Beef Pinwheels with Mushroom Sauce

Cookbook

Ingredients

3 cups buttermilk baking mix
Roberts Milk
1 1/2 teaspoons hot pepper sauce
1 1/2 pounds ground beef chuck
1/4 cup cornflake crumbs
1 Roberts Egg, slightly beaten
1 medium onion, chopped
2 teaspoons salt
1 tablespoon minced parsley

Mushroom Sauce

1 can (10 3/4 ounce) cream of mushroom soup
1/2 cup Roberts Milk
1 beef bouillon cube
1/4 teaspoon hot pepper sauce

Preparation

Beef Pinwheels

Prepare baking mix, using the amount of milk listed on the package; add 1/2 teaspoon hot pepper sauce to milk. Roll dough to a 15 x 10 inch rectangle. Sprinkle remaining hot pepper sauce over ground chuck. Add remaining ingredients and mix well. Spread evenly over dough and roll as for jelly roll. Cut into 12 slices, about 1 inch thick and place in shallow baking pan. Bake at 375° about 30 minutes, or until pastry is brown. Serve with Mushroom Sauce.

Mushroom Sauce
Combine all ingredients in a saucepan and cook until heated thoroughly. Pour over Beef Pinwheels.

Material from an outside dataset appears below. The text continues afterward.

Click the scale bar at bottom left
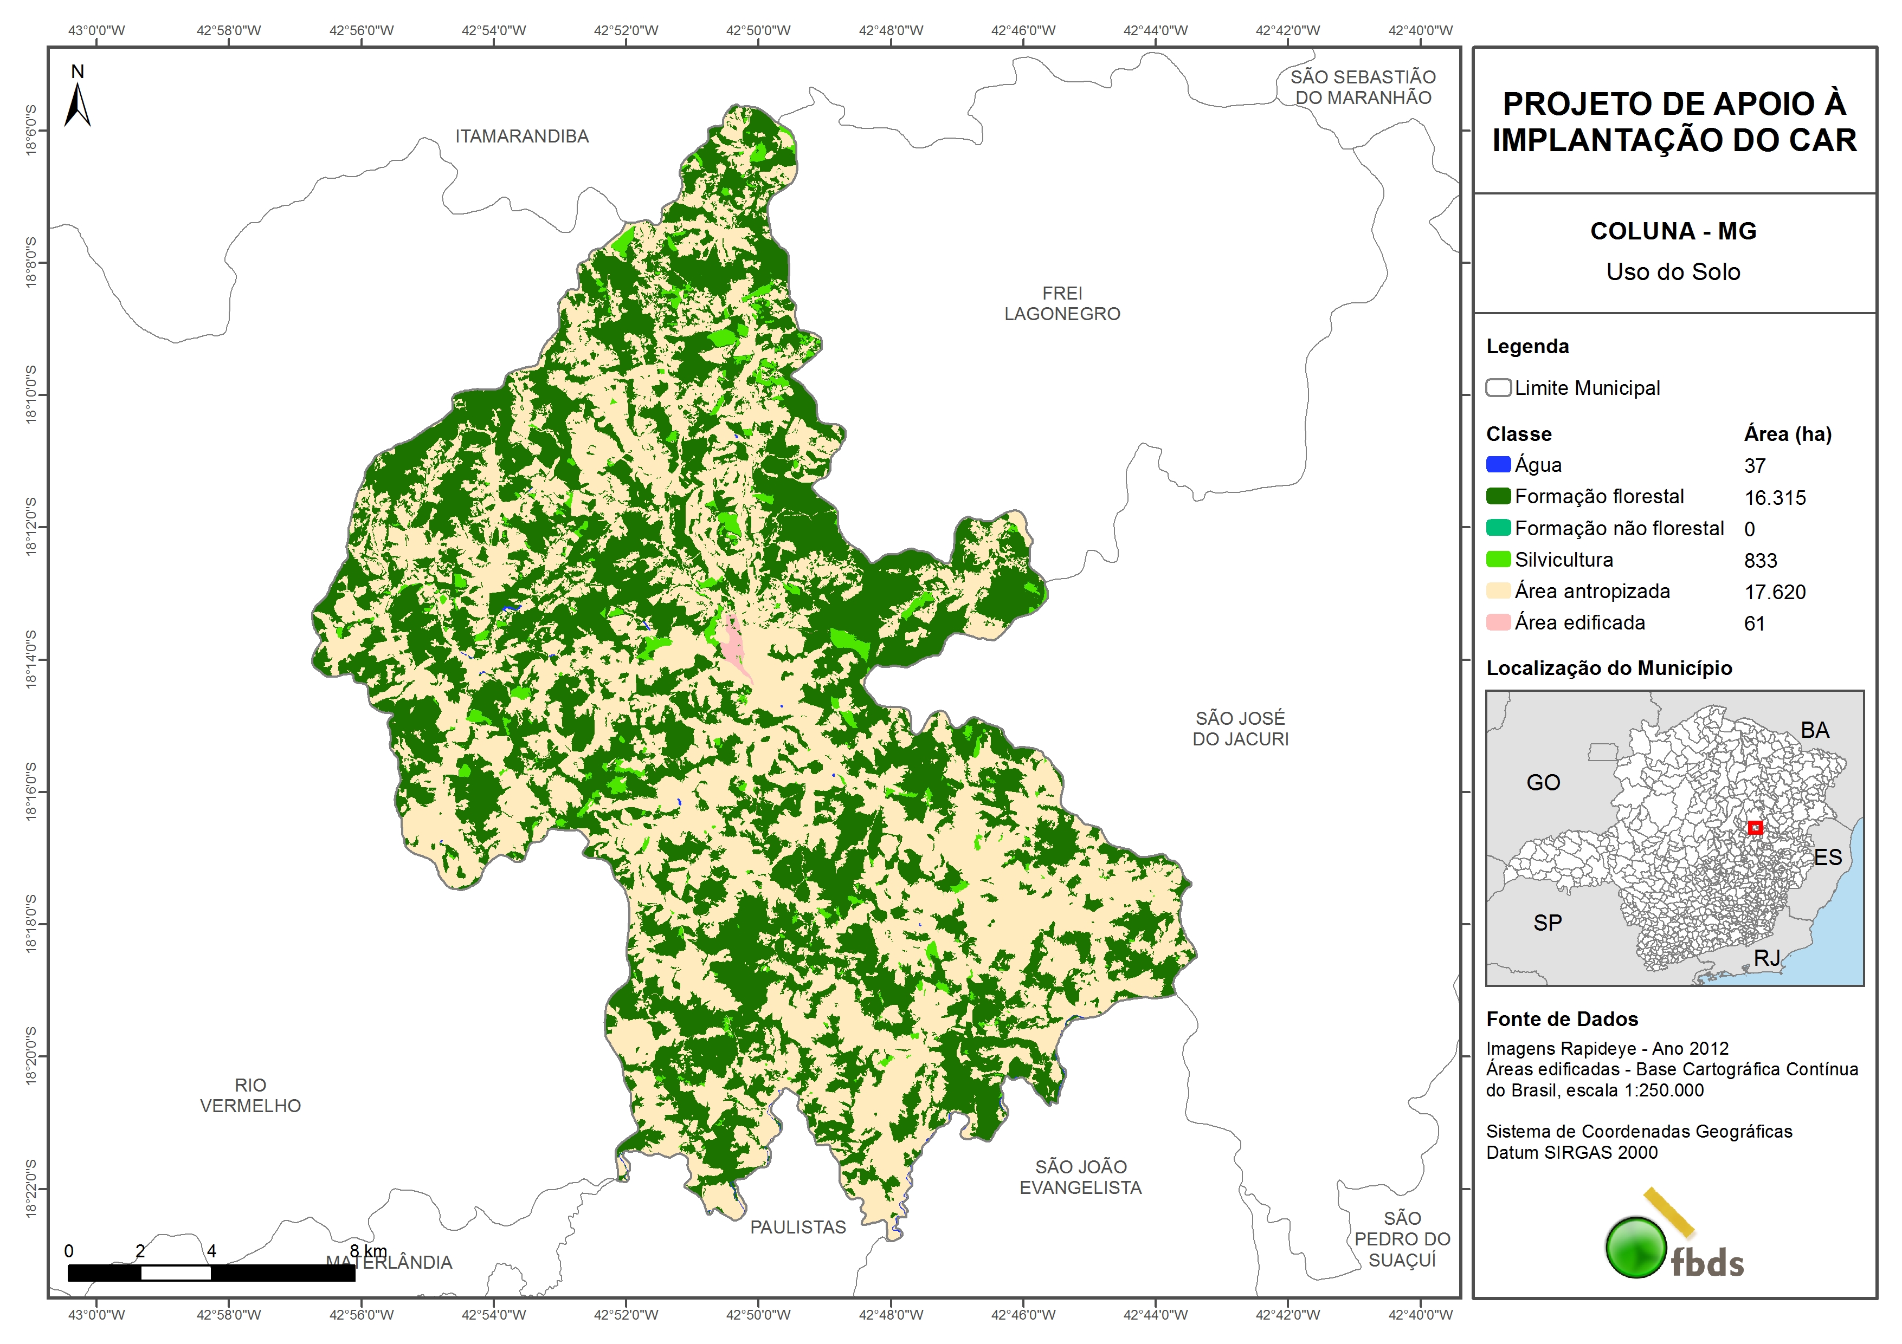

Recipe Contributed By: Renae Racine Omaha, Nebraska

Yield: 6 servings

Notes:

Beef Stroganoff, made with Roberts Sour Cream, is most elegant served over a mixture of wild and white rice.

Special note: we no longer distribute eggs or margarine, but have left the recipes as originally printed to maintain their integrity.